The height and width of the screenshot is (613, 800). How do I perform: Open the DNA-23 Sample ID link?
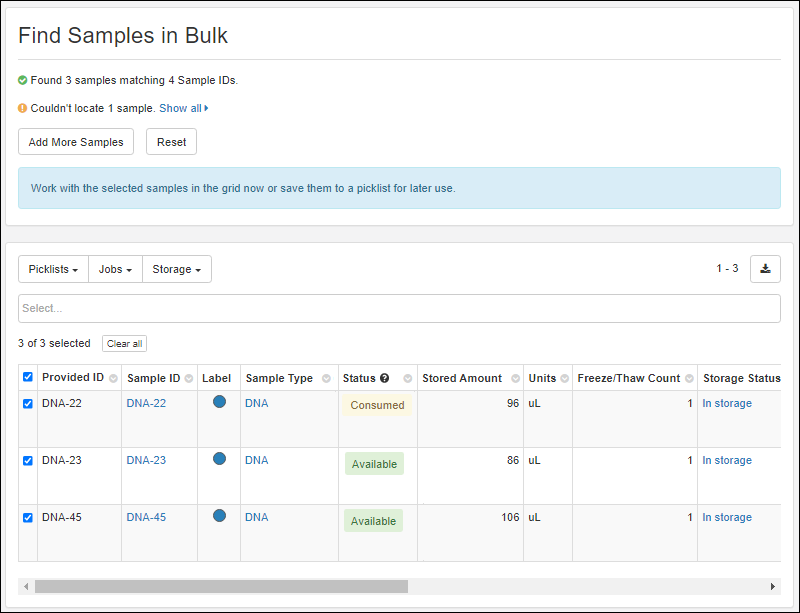point(146,461)
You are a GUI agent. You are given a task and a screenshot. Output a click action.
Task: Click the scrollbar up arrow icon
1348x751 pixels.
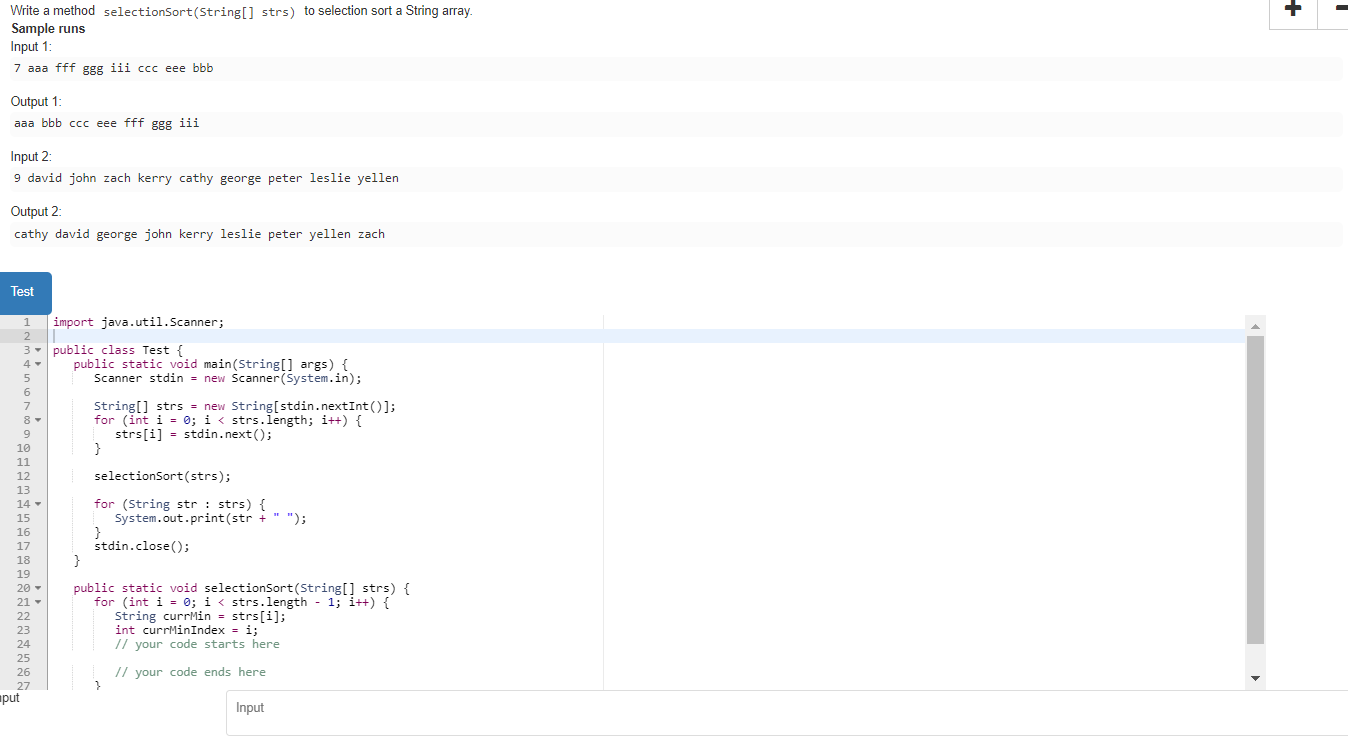(1255, 324)
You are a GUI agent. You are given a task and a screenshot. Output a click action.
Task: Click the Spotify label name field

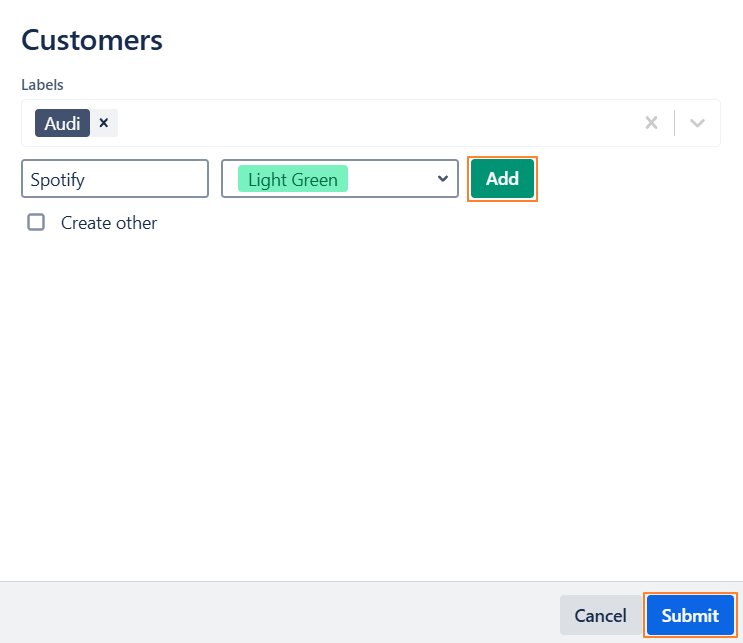click(114, 179)
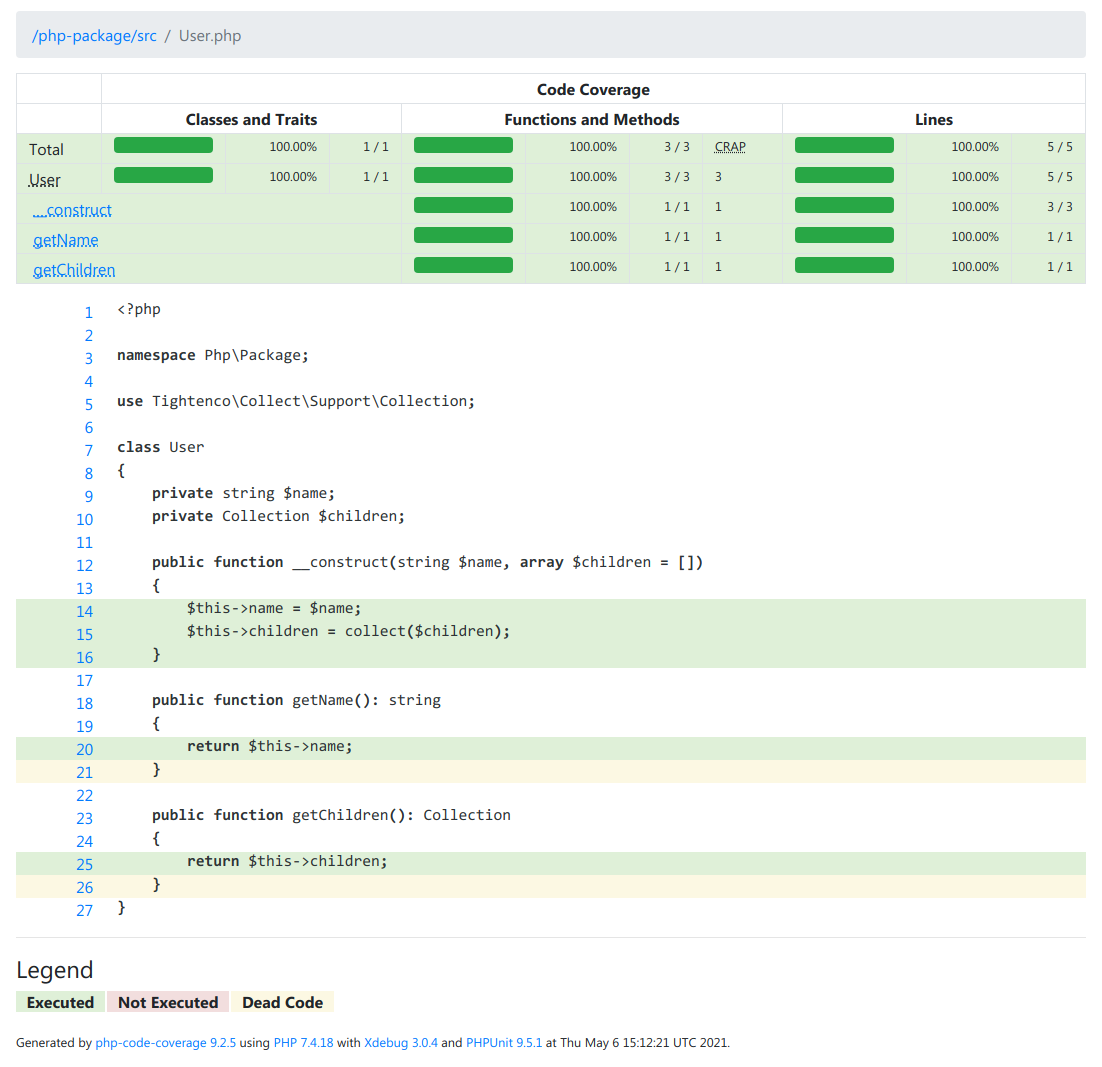This screenshot has height=1067, width=1102.
Task: Click the CRAP link in the Total row
Action: pos(729,146)
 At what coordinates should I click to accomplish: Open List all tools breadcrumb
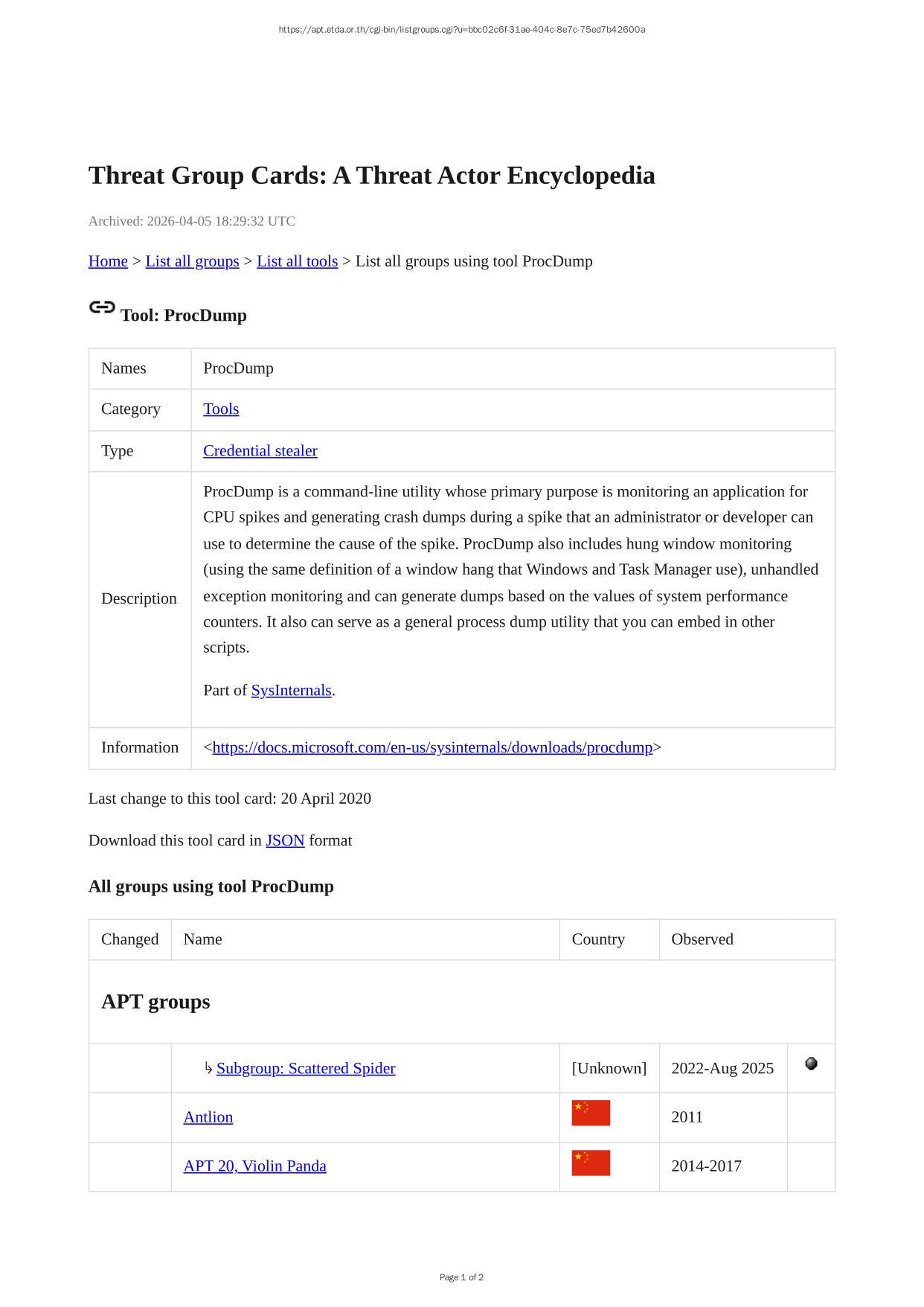[x=297, y=261]
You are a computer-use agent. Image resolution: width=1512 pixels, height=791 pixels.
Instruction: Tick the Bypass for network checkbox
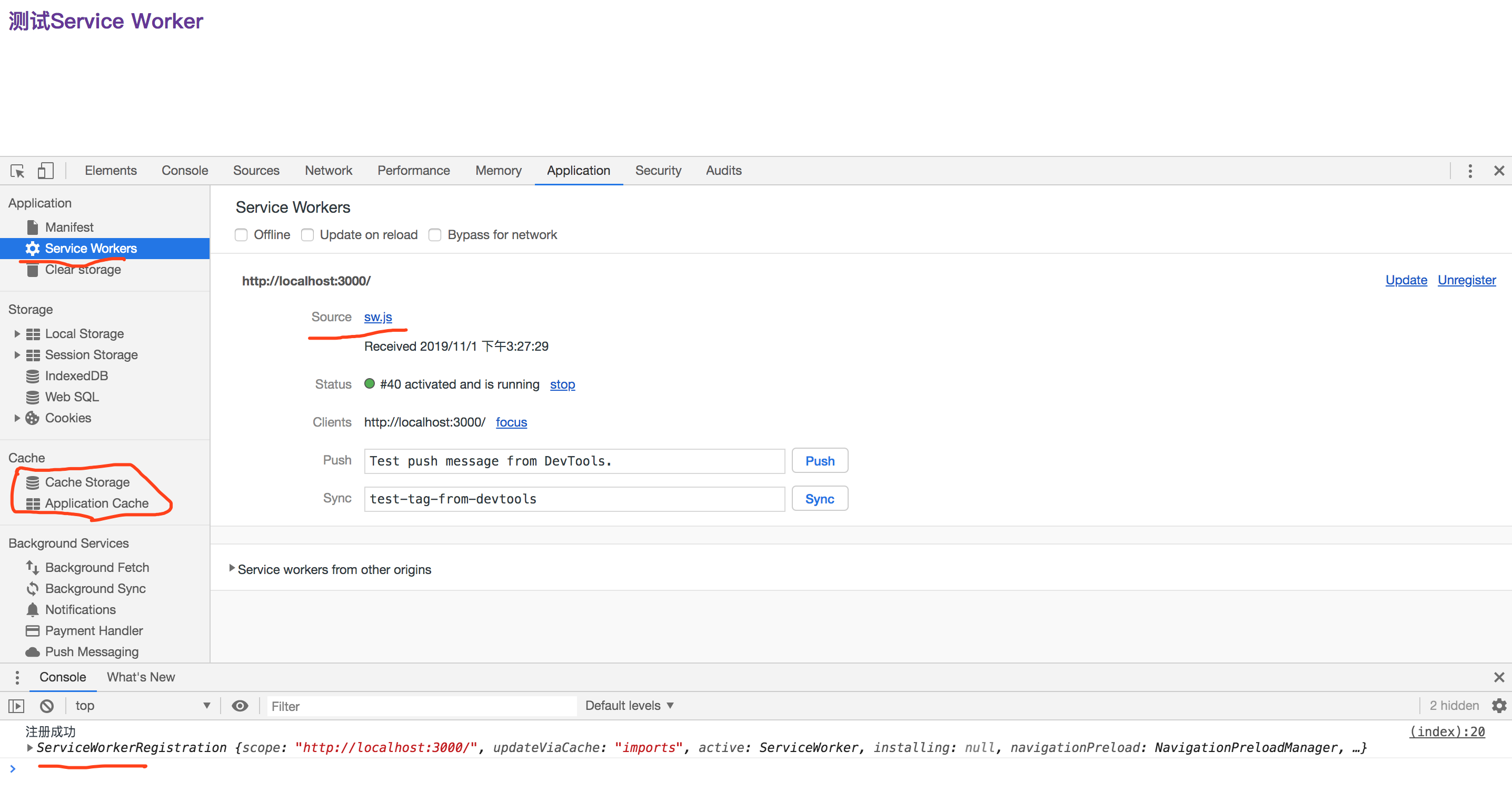click(435, 235)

********************

Please set down all of the material above, line for line, leaving out the pictures.

The height and width of the screenshot is (613, 800). How do I perform: Open the DNA-23 Sample ID link?
point(146,461)
You are a GUI agent. You are given a task and a screenshot. Output a click action.
Task: Click the scrollbar up arrow icon
1348x751 pixels.
(1255, 324)
You are a GUI agent. You are given a task and a screenshot. Output a click action.
Task: Click the Spotify label name field

click(114, 179)
This screenshot has height=1067, width=1102.
Task: Click the CRAP link in the Total row
Action: pos(729,146)
 At what coordinates should I click to accomplish: Open List all tools breadcrumb
[x=297, y=261]
You are a computer-use agent. Image resolution: width=1512 pixels, height=791 pixels.
Instruction: Tick the Bypass for network checkbox
click(435, 235)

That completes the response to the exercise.